Action item:
The line with "Instruction: Click the", the line with "Given: Click the", and all lines between them in the material below: return these exactly, and no others.

Extracted entries:
-- Opening Marker --

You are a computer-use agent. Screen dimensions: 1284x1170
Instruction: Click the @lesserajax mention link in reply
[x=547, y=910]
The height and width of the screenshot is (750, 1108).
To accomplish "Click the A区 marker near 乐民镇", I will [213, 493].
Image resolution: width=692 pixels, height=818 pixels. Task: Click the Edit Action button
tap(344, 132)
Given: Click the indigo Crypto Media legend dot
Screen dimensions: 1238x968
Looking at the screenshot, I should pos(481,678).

-- Closing Marker --
-- Opening Marker --

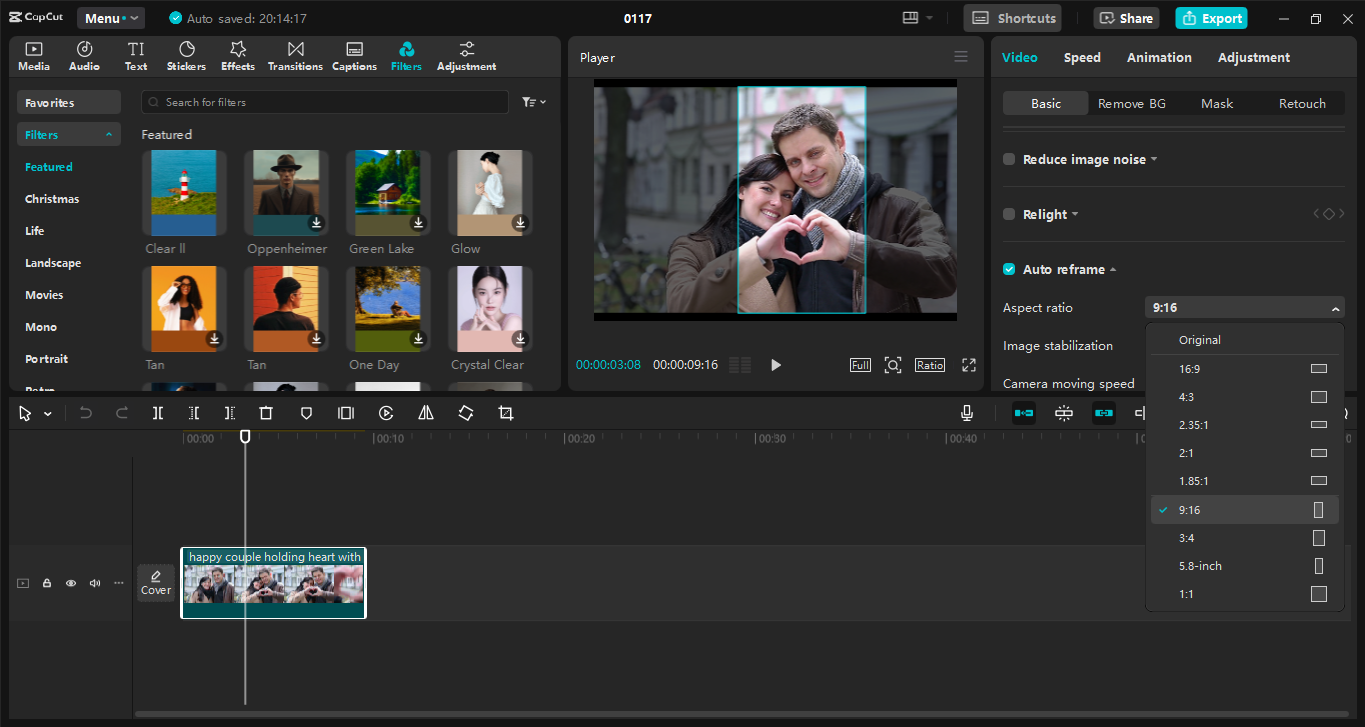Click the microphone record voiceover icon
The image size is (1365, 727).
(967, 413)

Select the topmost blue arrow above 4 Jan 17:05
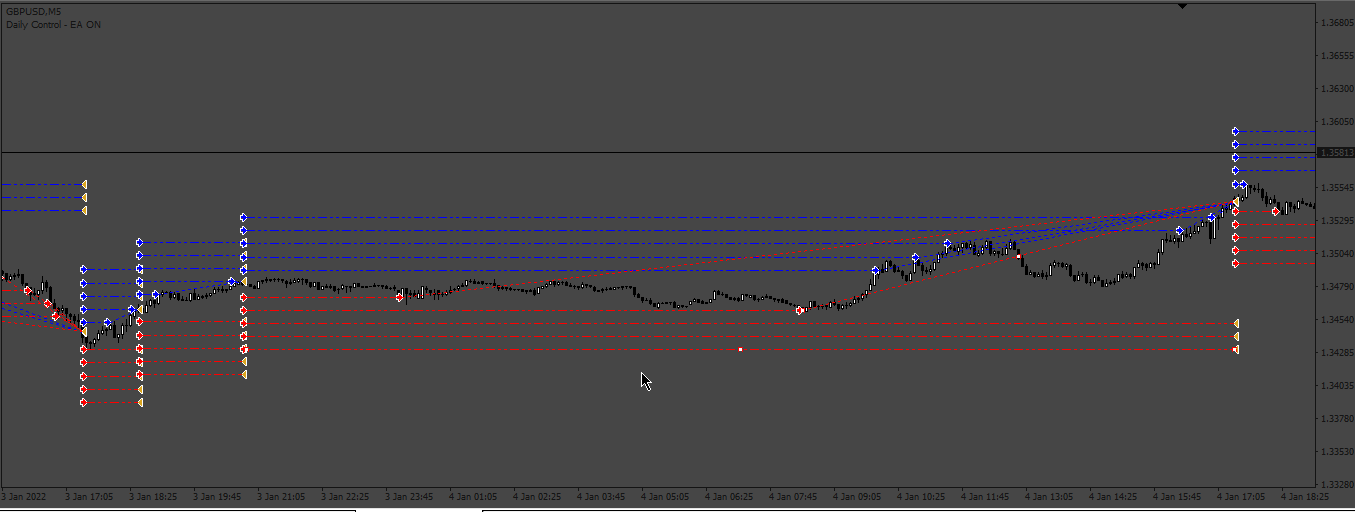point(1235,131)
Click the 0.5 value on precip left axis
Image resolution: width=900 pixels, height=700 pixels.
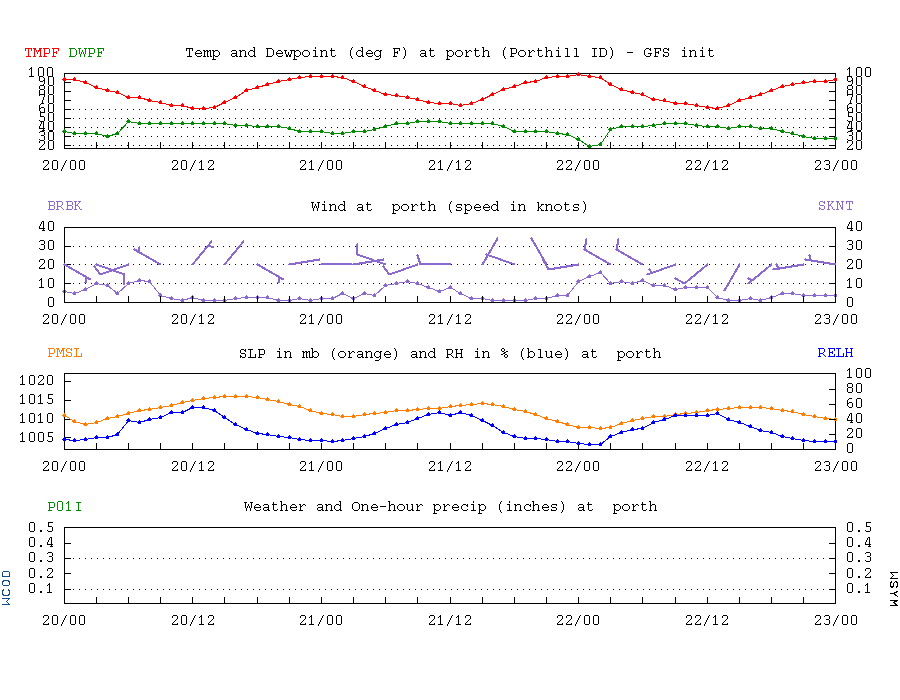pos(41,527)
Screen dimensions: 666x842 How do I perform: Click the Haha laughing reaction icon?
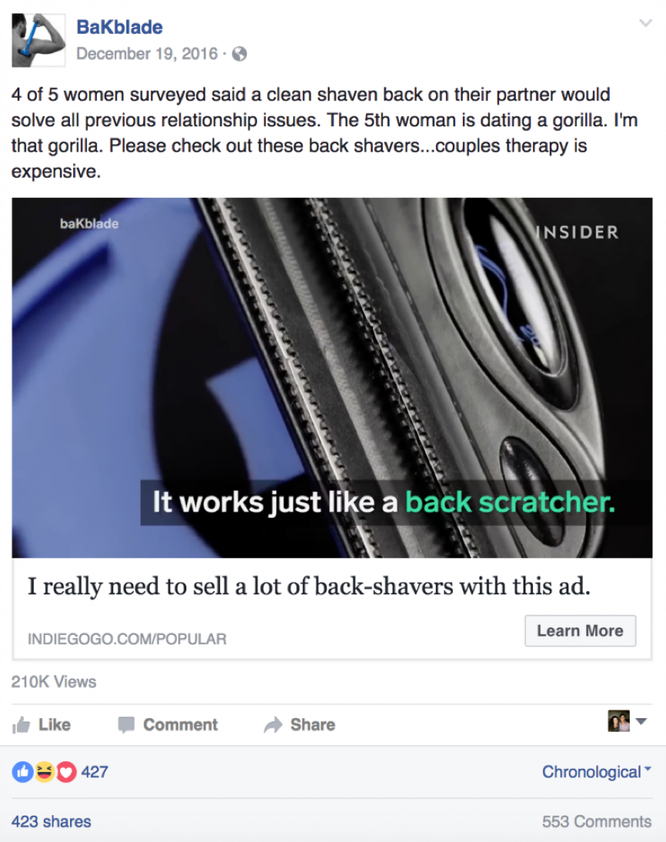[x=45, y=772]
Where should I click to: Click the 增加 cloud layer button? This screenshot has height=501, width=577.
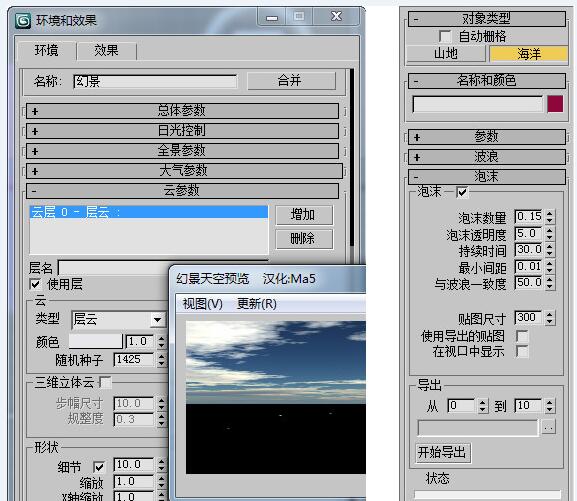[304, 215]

-- Closing Marker --
-- Opening Marker --

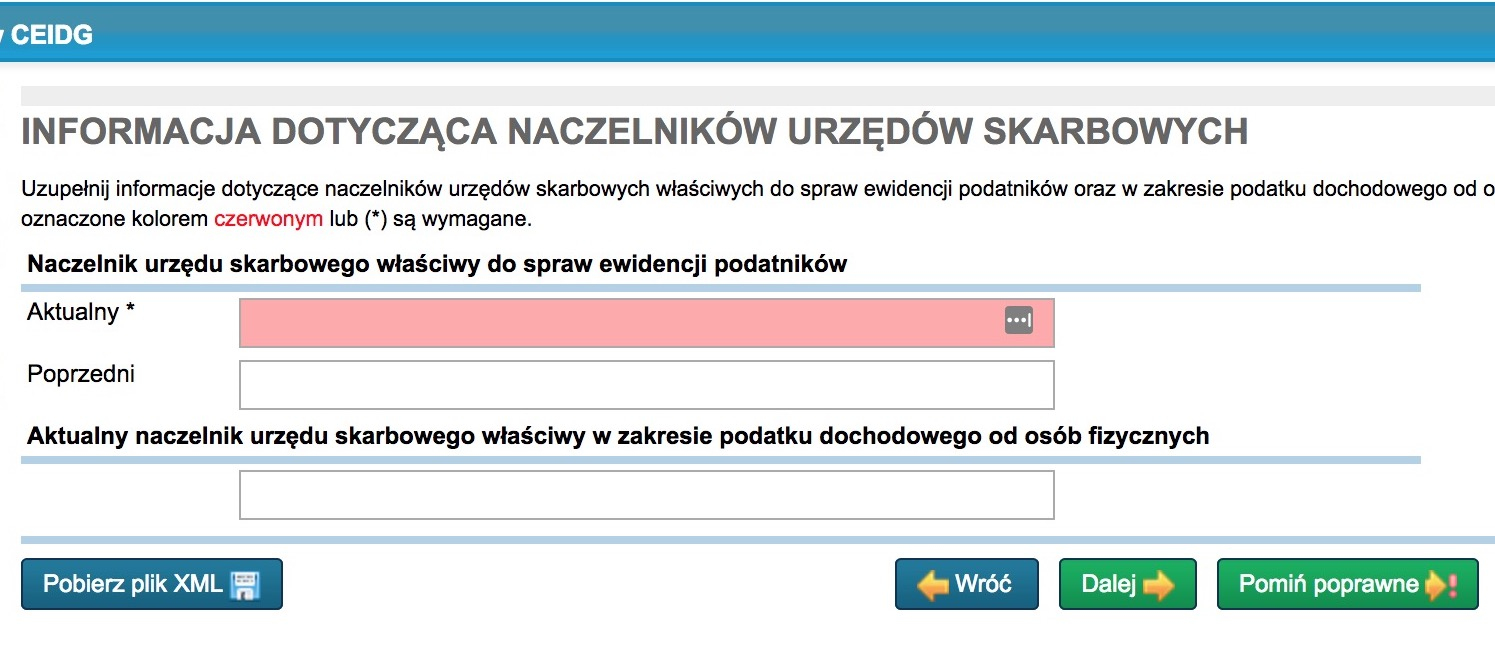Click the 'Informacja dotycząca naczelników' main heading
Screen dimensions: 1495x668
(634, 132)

-- Closing Marker --

Answer area:
Instruction: Click the @lesserajax mention link in reply
[x=547, y=910]
The height and width of the screenshot is (750, 1108).
To accomplish "Click the A区 marker near 乐民镇", I will [213, 493].
Image resolution: width=692 pixels, height=818 pixels. Task: Click the Edit Action button
tap(344, 132)
Given: Click the indigo Crypto Media legend dot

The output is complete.